113 .. _argued: http://thread.gmane.org/gmane.linux.gentoo.devel/30369
115 Implementation
116 ==============
118 Creation of a robust x86 team is already underway. The more vital step
119 is the official change in policy, along with a sustained effort to get
120 existing x86 devs to go along with it.
122 Alternative Ideas
123 =================
125 Stuart_ has suggested the creation of a new arch keyword: "[-]maint", which
126 would exist in tandem with the normal arch keywords, thereby making the
127 package maintainer's intention explicit. Ciaranm has responded that by
128 definition a package in ``~arch`` is a candidate for ``arch``, so a package's
129 mere presence in the tree (without being in ``package.mask``) should indicate
130 the package maintainer's intention. There was a fair bit of discussion about
131 whether the idea should be a "maint" keyword, or named something else, or an
132 entirely different variable, etcetera, but the basic gist didn't change much.
134 Jstubbs notes that it could be a very good idea if all non-arch devs worked in
135 overlays, but that new portage (gensync) support would be needed to make it
136 truly viable. Stuart pointed out that php5 support was handled just that way.

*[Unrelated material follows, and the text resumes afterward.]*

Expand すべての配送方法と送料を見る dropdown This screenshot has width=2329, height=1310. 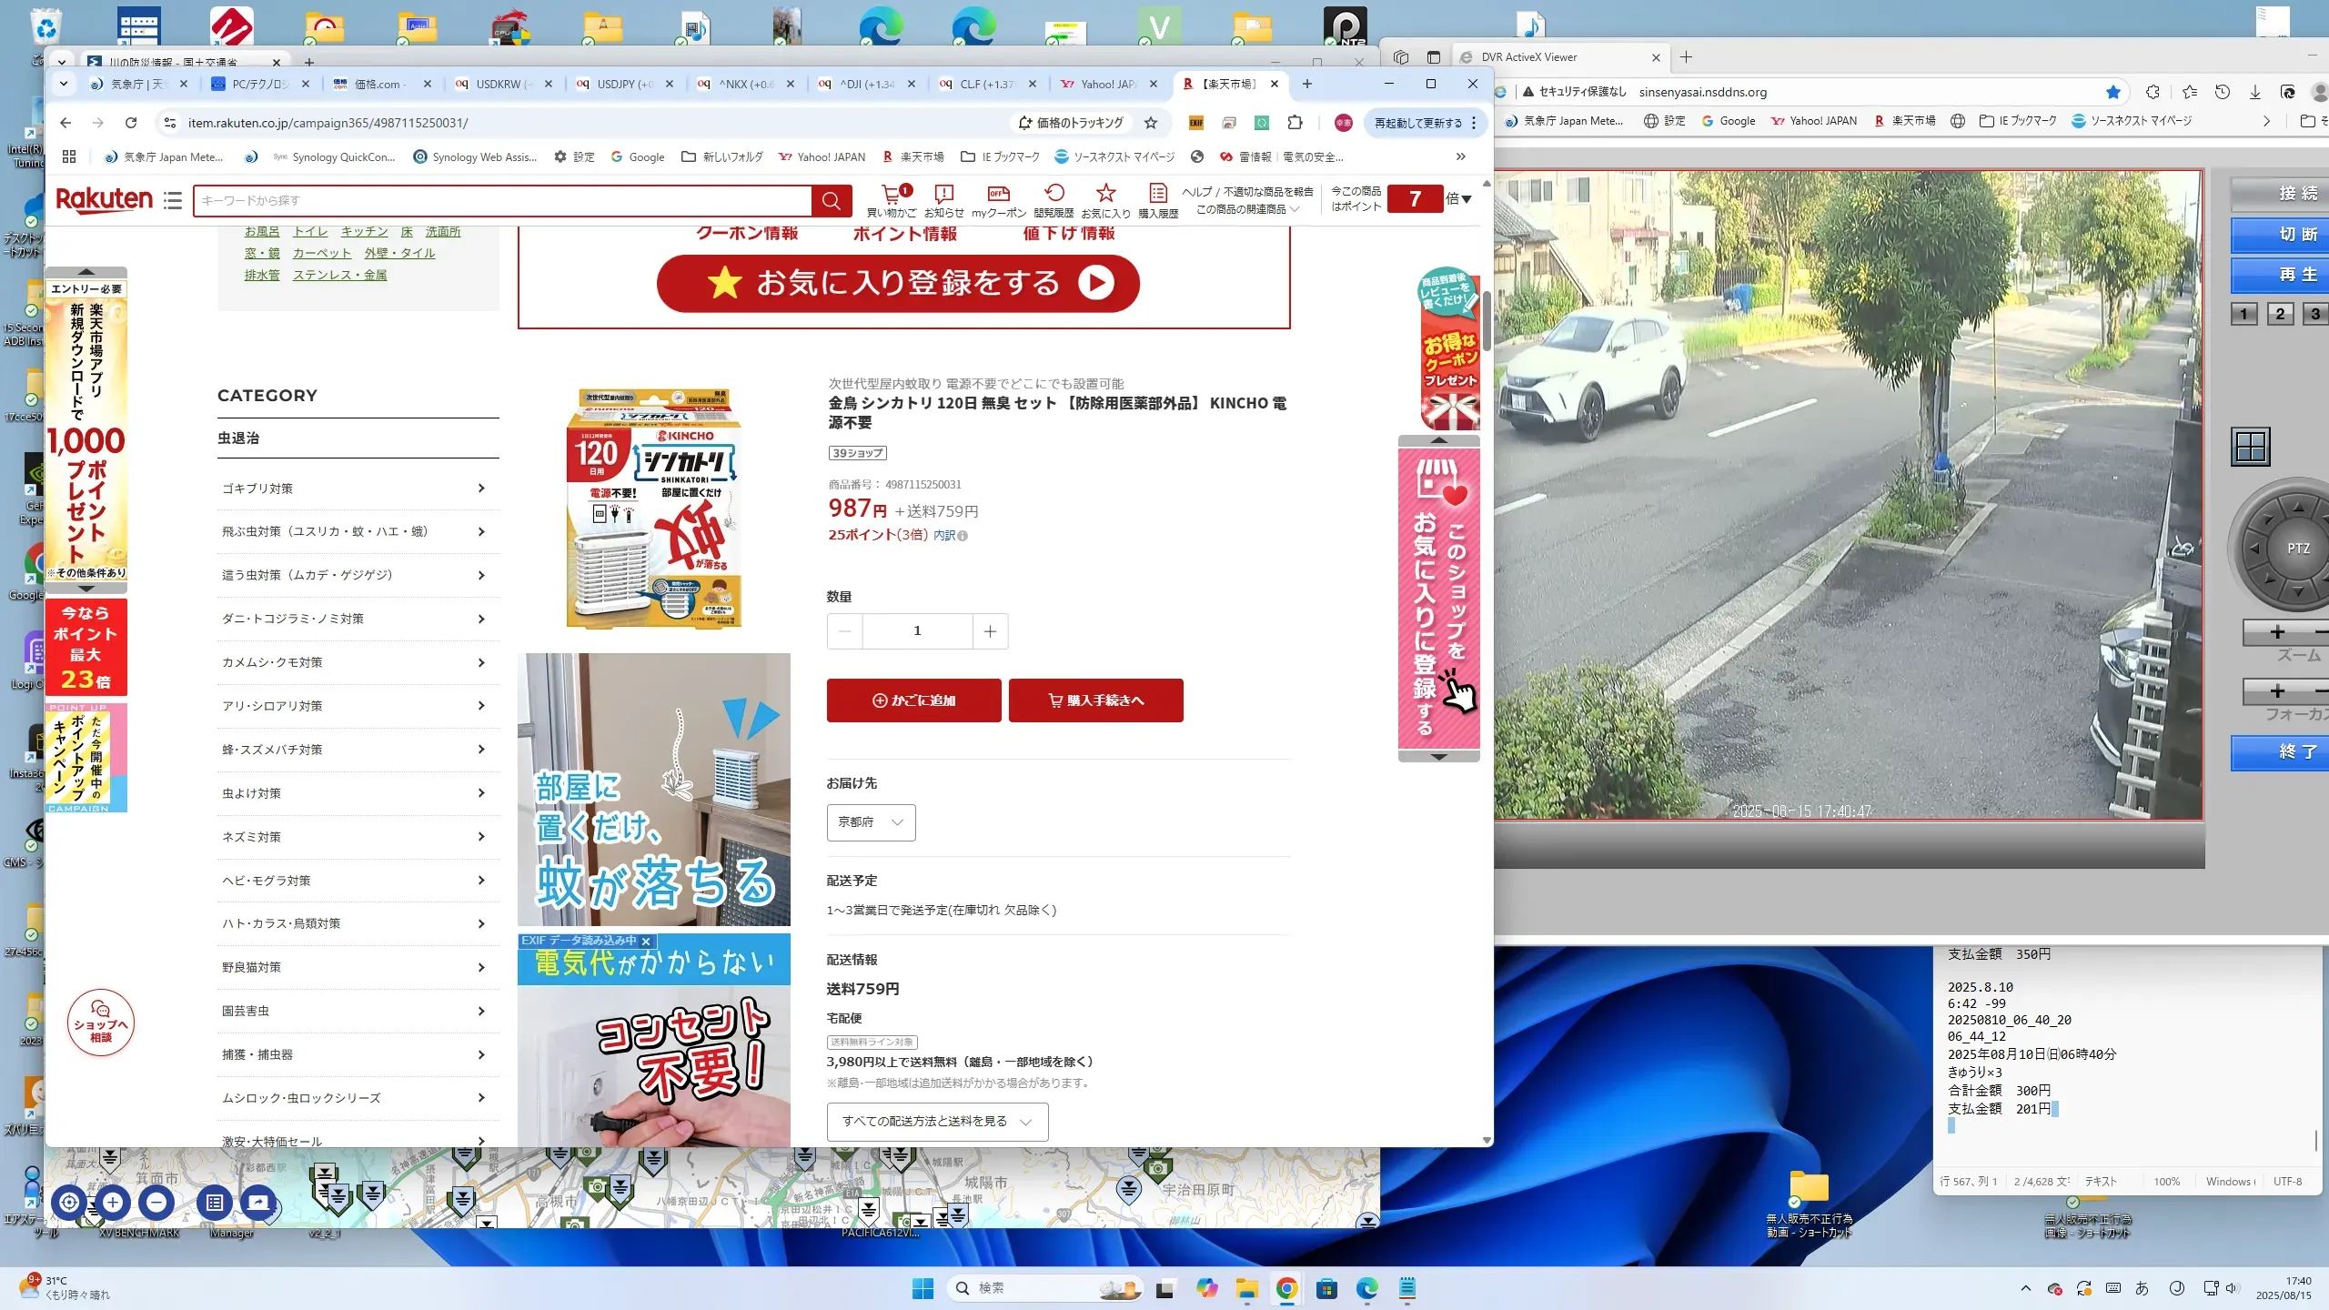tap(937, 1122)
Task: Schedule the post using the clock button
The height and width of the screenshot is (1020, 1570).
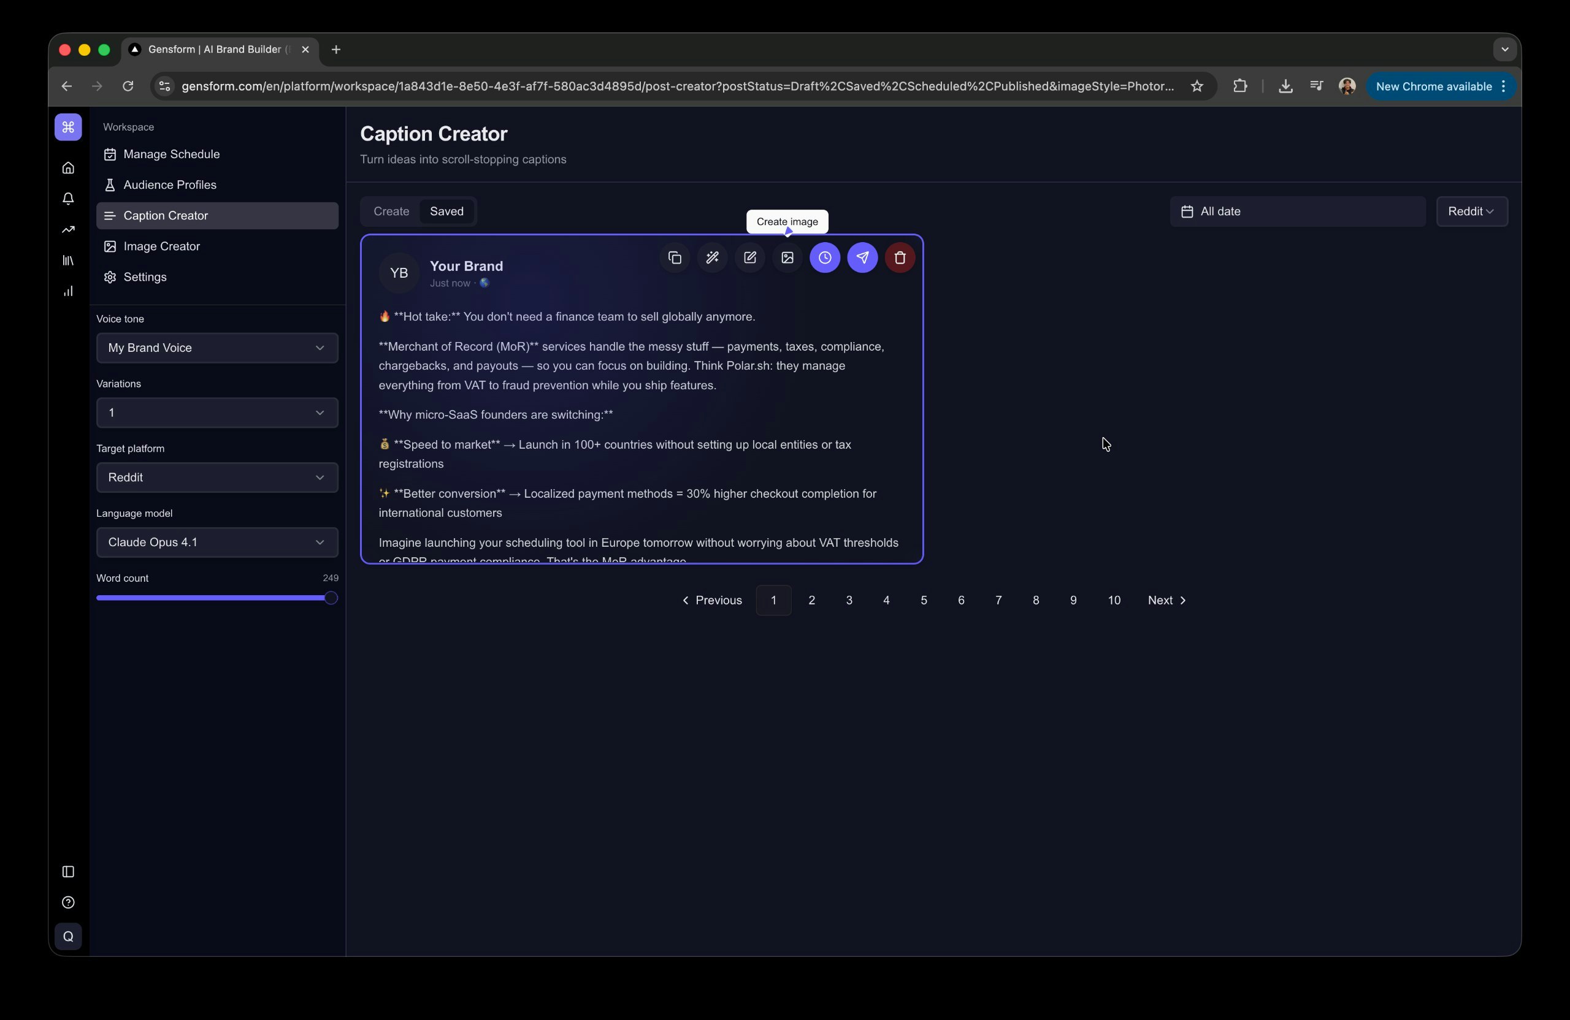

137 One author's view is that this approach would make the "package in ``~arch``
138 means that it's a de-facto candidate for ``arch``" interpretation even more
139 valid.
141 Ciaranm and weeve have noted that it is occasionally necessary for arch teams
142 to override a package maintainer when it comes to stabling a package. Stuart
143 has asserted that in those cases the arch team should be willing to take on
144 the support burden for that package.
146 .. _Stuart: http://thread.gmane.org/gmane.linux.gentoo.devel/31060
148 Backwards Compatibility
149 =======================
151 Not really an issue here.
154 Copyright
155 =========
157 This document has been placed in the public domain.